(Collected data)
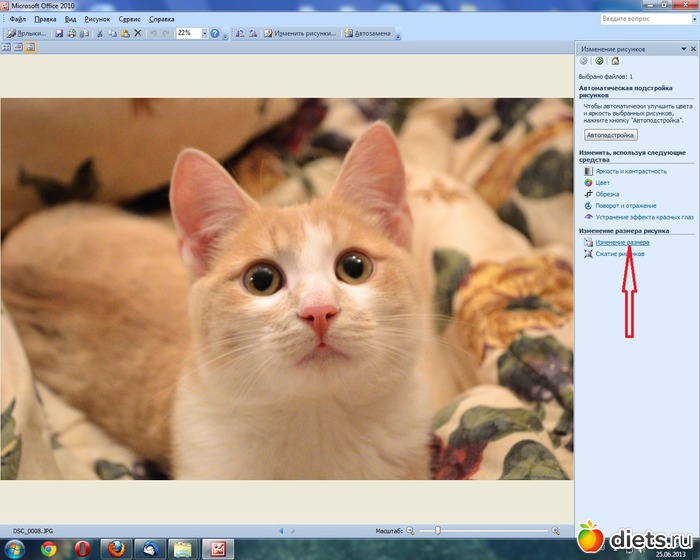Screen dimensions: 700x560
Task: Click the Cut (scissors) toolbar icon
Action: click(99, 33)
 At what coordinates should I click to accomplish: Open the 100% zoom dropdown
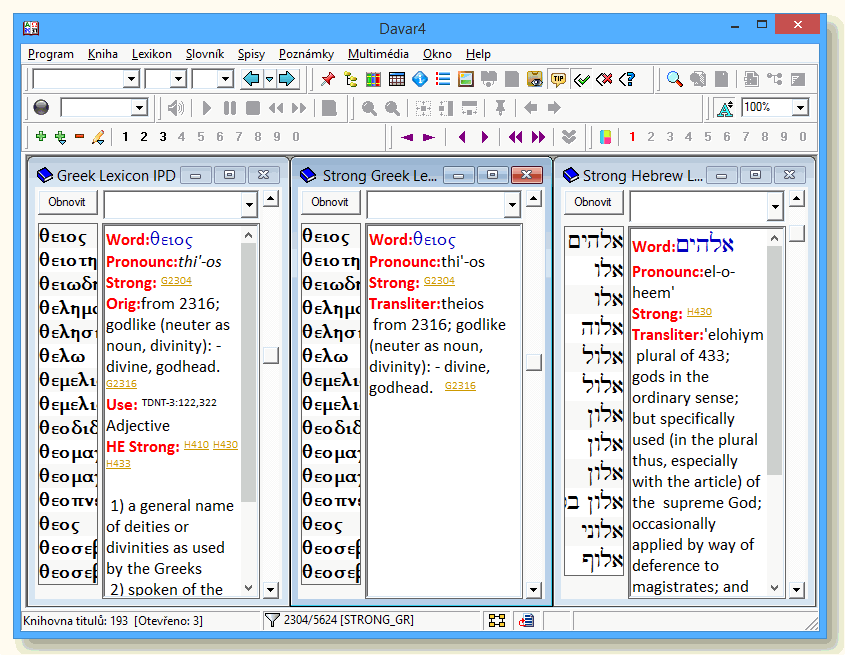(800, 108)
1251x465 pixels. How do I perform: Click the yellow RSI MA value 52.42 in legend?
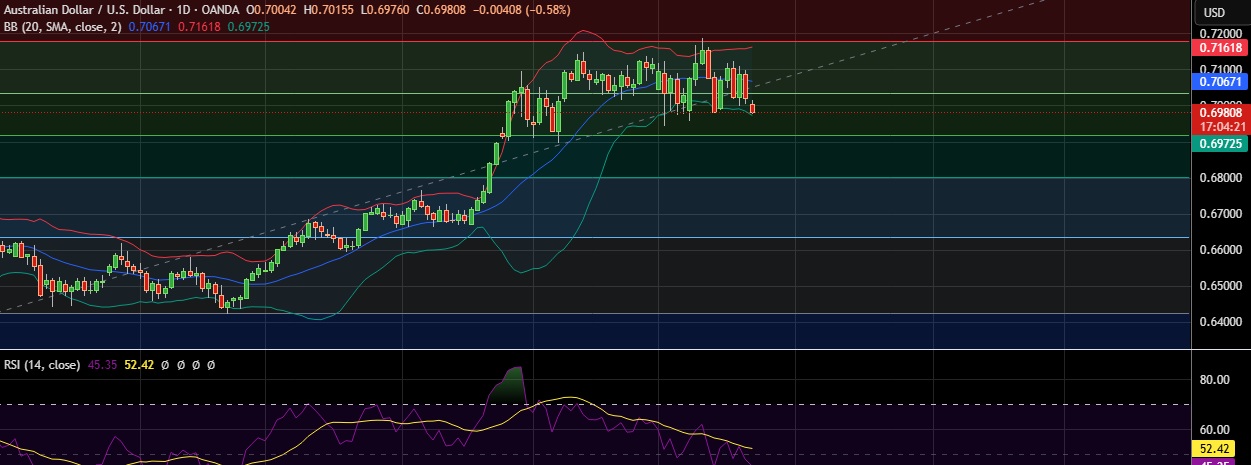(x=138, y=365)
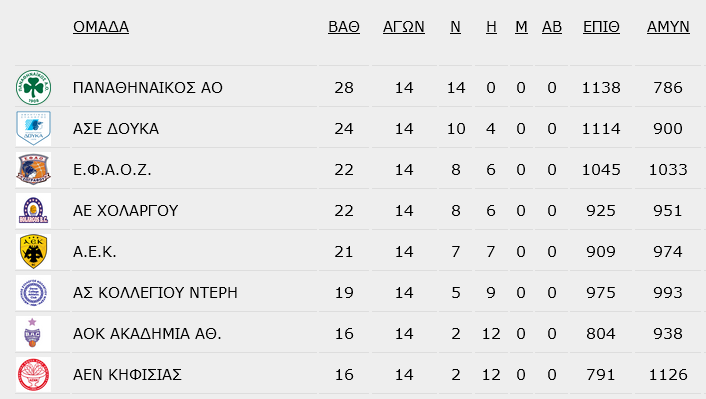706x399 pixels.
Task: Sort by ΑΓΩΝ games played header
Action: [x=404, y=27]
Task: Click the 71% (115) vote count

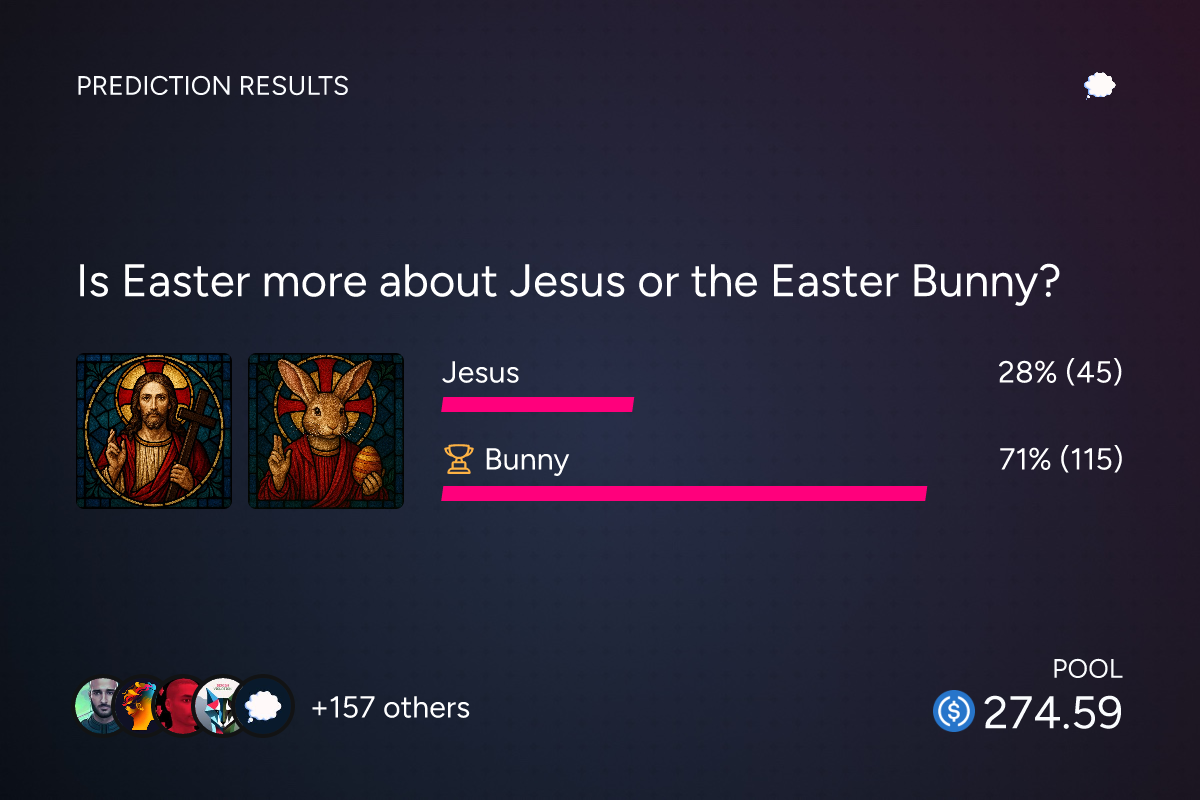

**Task details**
Once the line holding "1251x465 pixels. How" is found, set it down along with every line after it through the end of the entries, exactly, leaving the pictures out.

**Answer section**
1251x465 pixels. How do I perform: Click the yellow RSI MA value 52.42 in legend?
(x=138, y=365)
706x399 pixels.
Task: Sort by ΑΓΩΝ games played header
Action: [x=404, y=27]
Task: Click the 71% (115) vote count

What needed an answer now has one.